Sometimes, when people want to keep something secret, it just waves a red flag.
And the harder they try to keep it a secret, the more concerning those efforts are — especially if the people trying to keep the secret represent the government.
On Oct. 9, 2016, someone — most likely a member of the media or a lawyer involved in a class-action suit — filed a freedom of information request about video lottery terminals run by the Atlantic Lottery Corporation.
The request was pretty simple. The requestor, whose name has been kept confidential, wanted to know how much revenue VLTs were bringing in for bar owners in Newfoundland and Labrador.
The documents the request turned up “included an email exchange between officials in the Department (of Finance), and the Atlantic Lottery Corporation. That exchange included a table which had the following information with respect to all VLT operators in the province: the retailer operating name; the location of the operation; and the total net revenue generated by VLTs operating from each retailer location for part of 2016.”
The Atlantic Lottery Corporation did not want the information disclosed.
The ALC has always been cautious about what it says publicly about VLTs. The machines, nicknamed the crack cocaine of gambling, are, simply put, designed to shave dollars out of you, while suggesting that you can beat the house. The machines prey on particularly human frailties; while the ALC will talk about things like “payout percentages” and gross revenues, the ALC (probably rightly) seems to believe that the knowledge of how much money was being skimmed from customers’ wallets might be, well, bad press.
Still, the Newfoundland and Labrador Department of Finance couldn’t find a reason to withhold the information, and told the ALC that in November 2016.

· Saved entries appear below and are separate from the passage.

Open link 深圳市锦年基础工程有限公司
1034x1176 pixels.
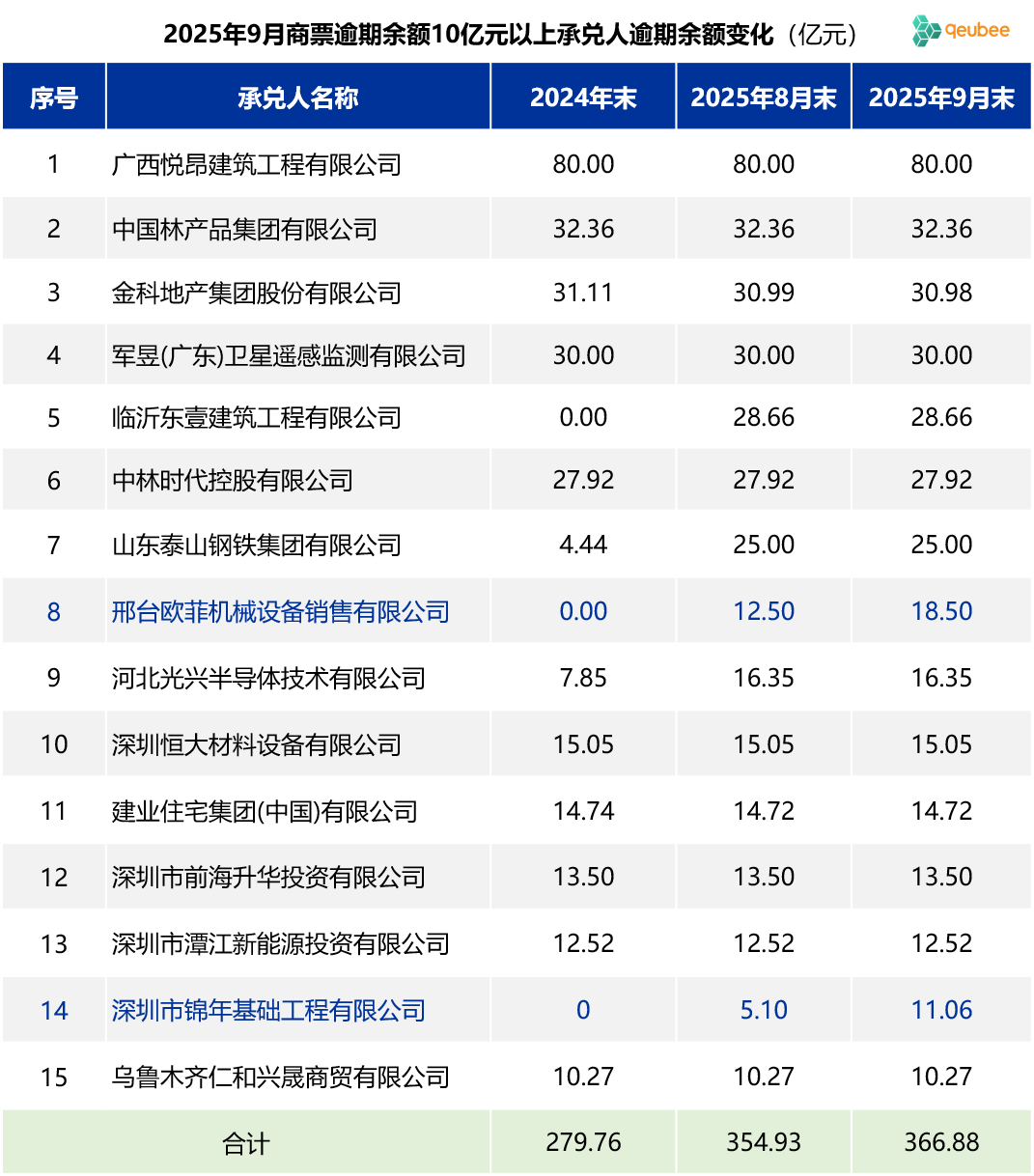(268, 1011)
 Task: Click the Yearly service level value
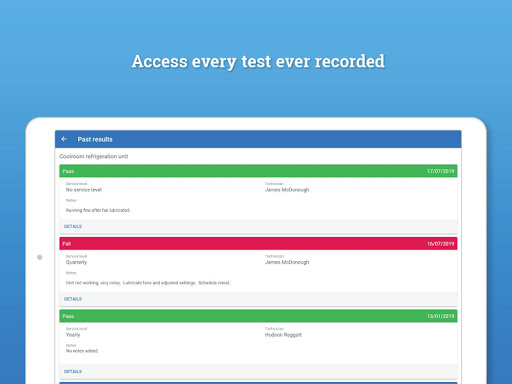pos(73,335)
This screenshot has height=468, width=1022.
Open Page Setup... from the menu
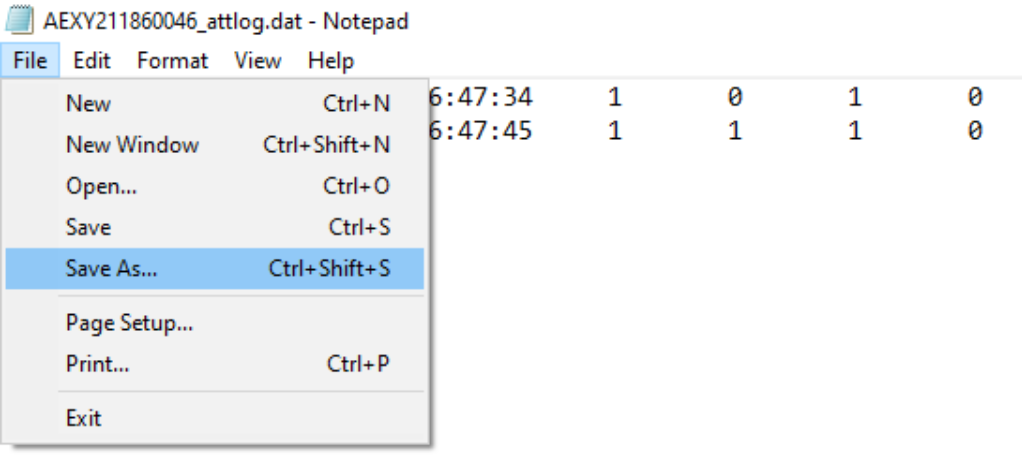129,324
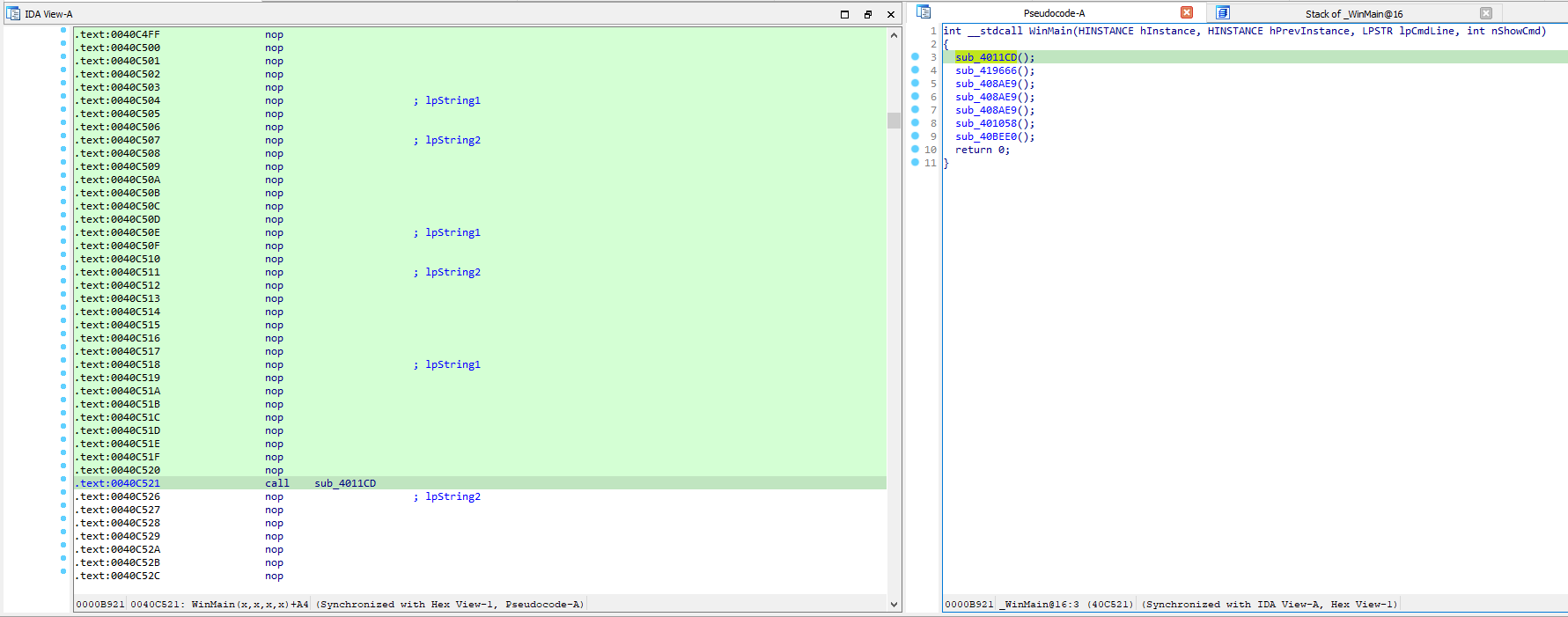
Task: Click the Stack of _WinMain@16 tab icon
Action: 1223,13
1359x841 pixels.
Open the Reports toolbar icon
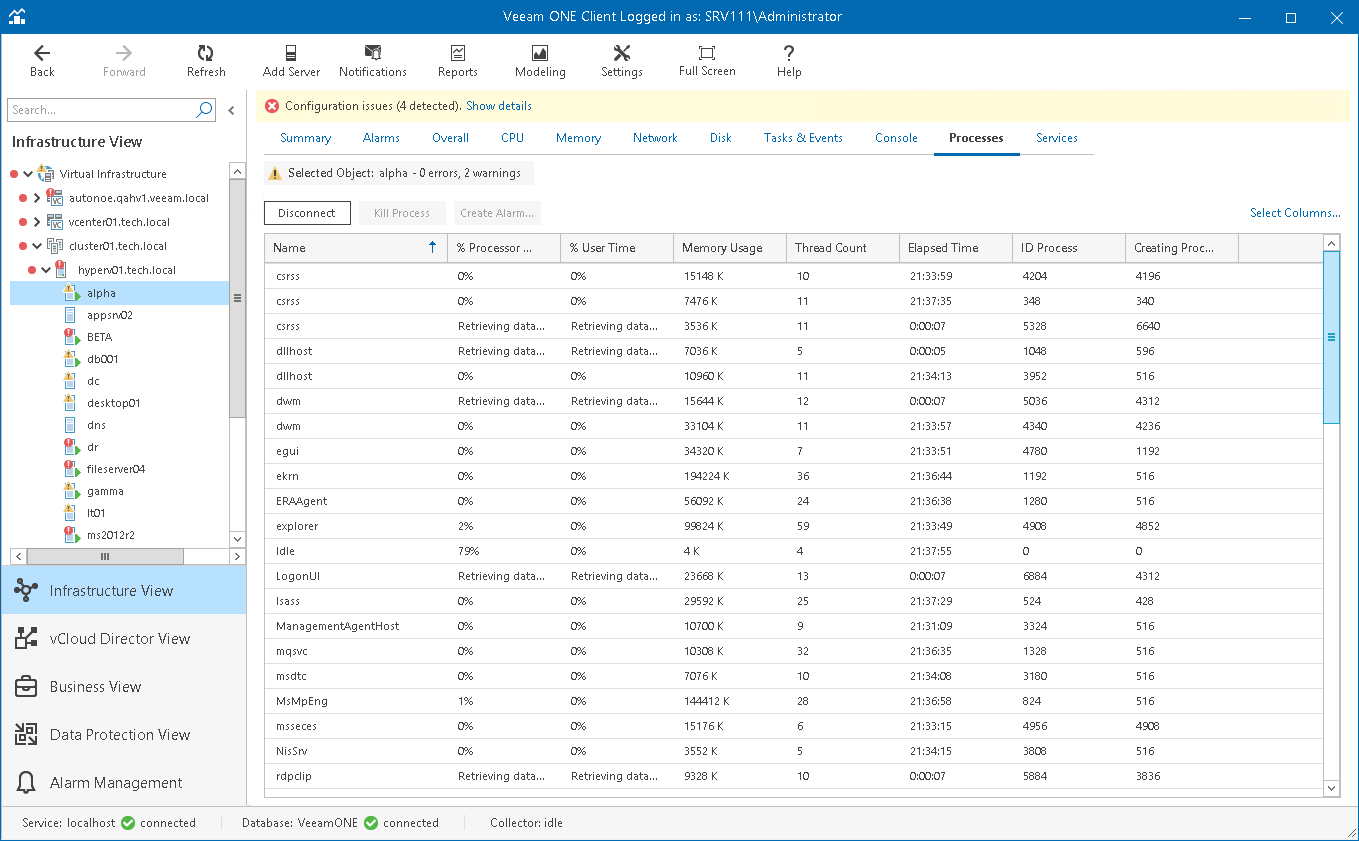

Then, the appeals began. First, the ALC appealed to the province’s privacy commissioner, where the lottery corporation lost.
If a government agency is going to be involved in gambling, it has to justify the morality of its decisions. And that means revealing its profits.
After the privacy commissioner’s ruling, the province once again said it would release the information.
Then, the ALC appealed that decision to the Supreme Court of Newfoundland and Labrador. As a judge wrote about that appeal, “The basis of that appeal was the potential harm the release of information could impose on the business interests of VLT operators, without their having been given notice of the (access to information) request, and without their having had the opportunity to argue against release of the information.”
The ALC lost again.
But then, before the information could be released, the province’s bar owners somehow found out that the information might be released and argued it would be bad for business — because competitors might find out how individual bars were doing financially, because the public would know how much money was coming in, and because that might make the bars targets for criminals.
The government of Newfoundland argued that the bar owners didn’t own the information, so they couldn’t argue that it couldn’t be released.
What the latest case came down to is whether the concerns of the bar owners should have been considered. A judge decided On Dec. 11, 2019 that they should be, and has sent the whole matter back to the province’s privacy commissioner to essentially start again.
The Atlantic Lottery Corporation is a monopoly. The information they have about video lottery profits is not likely to help any competitor, for the simple reason that there aren’t any competitors. They are also owned and managed by the governments of the Atlantic provinces.
By the time the information is released — if it ever is — it will be years old, and hopelessly stale.
If a government agency is going to be involved in gambling, it has to justify the morality of its decisions. And that means revealing its profits.
If you’re too embarrassed to explain your actions, you probably shouldn’t be doing them.